PART V½ — THE BLOTTEREvery trade, named
Backtests earn trust by being auditable, so here is every position each strategy took — the exact contract, expiry and strike, when it was entered and exited, at what price, and why it closed. Filter by strategy; the strikes vary trade to trade because each rule set picks its own rung on the chain.
TRADE BLOTTER — exact contract, entry, exit
PART V — ENTRY vs EXITWhich half of the behavior mattered
The two hybrid strategies exist to answer the question the 2021 post-mortem kept circling: was the damage done at the entry or at the exit? Crossbreed the machines and the answer falls out.
THE FOUR CROSSES: FINAL VALUE OF $20,000
same tape, entries × exits · log scale
PART VI — THE HONEST PARTWhat this does and doesn’t prove
Every backtest is a flattering mirror, and this one has specific distortions you should know about before letting any number above rearrange your convictions:
The strategies were built in hindsight. The rules are mechanical and were frozen before this backtest ran, but they were distilled from a post-mortem of my own 2021 trades — which means “best self” is, unavoidably, curve-fit to a different market’s lessons. The honest claim is not “this strategy works.” It’s “this is what my documented good habits would have done on this specific tape.”

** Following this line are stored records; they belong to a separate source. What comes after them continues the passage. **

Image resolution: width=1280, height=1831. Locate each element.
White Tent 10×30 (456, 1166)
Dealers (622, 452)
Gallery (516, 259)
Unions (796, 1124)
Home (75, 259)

One stock, one regime, one of the great single-name runs of the decade. MU went up 11× in eighteen months. Nearly any long-calls process looks brilliant on that tape, and every one of them dies on the tape where MU goes to $40 instead. This is a study of behavior spread — the gap between versions of me on identical fuel — not of expected returns. The right benchmark for humility is sitting in the table above: the stock, bought once and never touched.
The fills are hypothetical and polite. I cross the full spread (buy at ask, sell at bid) and pay 2021 commissions, which is honest. But quotes are hourly snapshots — real fills happen between them, better and worse; there is no slippage model beyond the spread; and as the option accounts compound into six and seven figures, they’re quietly assuming size that weekly MU options would not always have absorbed without moving. Past a few hundred contracts, these curves describe physics with the friction turned off.
The randomized trader is a distribution, not a line. “As I traded” makes random choices with the 2021 ledger’s frequencies, so I ran it 51 times and plotted the median run; the full range is in the table. The others are deterministic: same tape in, same trades out, every time.
No taxes, no FX, no margin, no early assignment. All longs, cash-secured, and every position is closed or expires; the 2021 account’s punitive currency-conversion fees are left out of both sides.